Using color on your resume.

There is little doubt that looking for work in the computer age is a different animal from the one most of us faced when we first entered the workforce.

There are some dynamic and dramatic changes such as LinkedIn, online jobs boards, ATS - applicant tracking systems, online interviews, etc., etc. That list goes on and on.

On the other hand, the computer age has made the entire job seeking process a lot easier – for some of the same reasons listed above. In addition, your ability to email your resume, cover letter and follow-up thank you speeds the process much in your favor.

The availability of smart phones also make you reachable at almost anytime, anywhere – meaning it’s unlikely that you’ll ever miss an important call. Couple that with your ability to read and send emails from your phone and your job search truly has become mobile.

On a more personal level think of how much easier it is to create a resume – and not just any resume, but one that can help you stand out and be noticed by recruiters and hiring managers alike.

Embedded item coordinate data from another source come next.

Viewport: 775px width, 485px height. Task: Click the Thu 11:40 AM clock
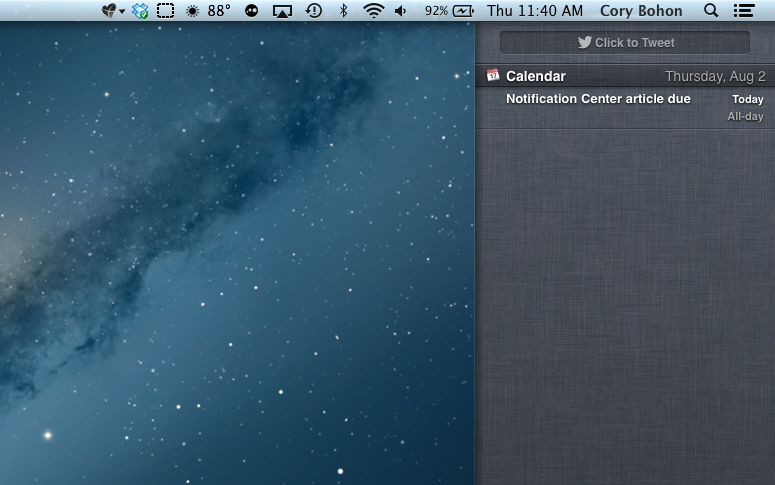pos(534,11)
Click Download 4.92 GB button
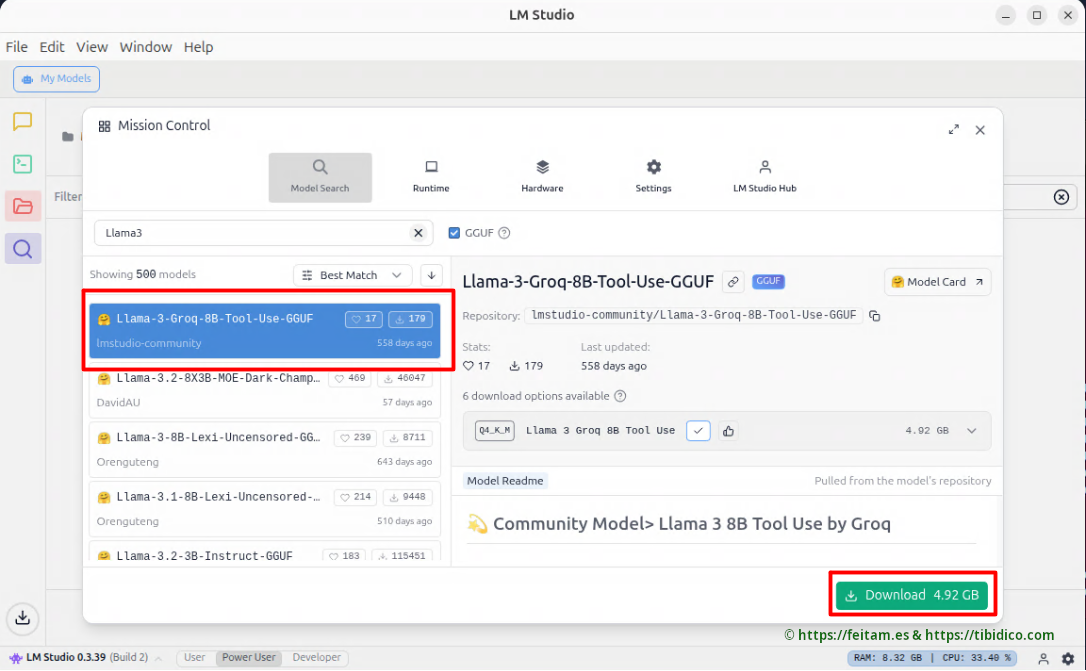 point(911,595)
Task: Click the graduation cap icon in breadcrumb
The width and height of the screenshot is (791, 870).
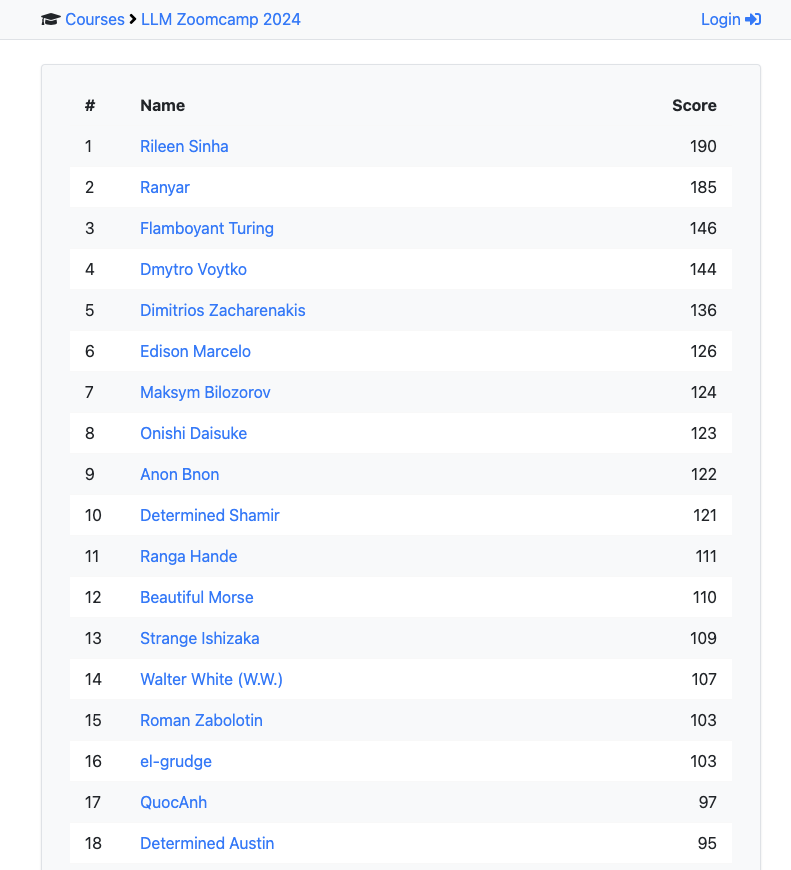Action: tap(50, 19)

The word processor makes it incredibly easy to highlight aspects of your resume using bold and italic text with split-second speed. Design techniques such as indented paragraphs and lines separating sections are just as simple.

There is another highly unutilized capability of the word processor that can be a boon if used appropriately, or a detriment if misused. With your word processor, you easily can add colored text to any part of your resume. Used correctly, this can make your name stand out, highlight your contact information, call attention to your past employers, etc.

The trick is to use correctly – which is to say not to over use it. Virtually all resume experts stress the importance of using only one font throughout your resume. Color can be viewed the same way. Strategic use of color is certainly a benefit, but using too much color – and certainly more than one color – can turn off any hiring manager.

Softer colors – such as blues or darker greens – can dress up any resume. Bold and brash colors – such as red, orange or purple – can be a shock to the visual image you send to a hiring manager.

If you not sure about your use of color, ask a spouse, friend, or colleague for their honest opinions, and look online for sample resumes that use color to determine how to use it effectively.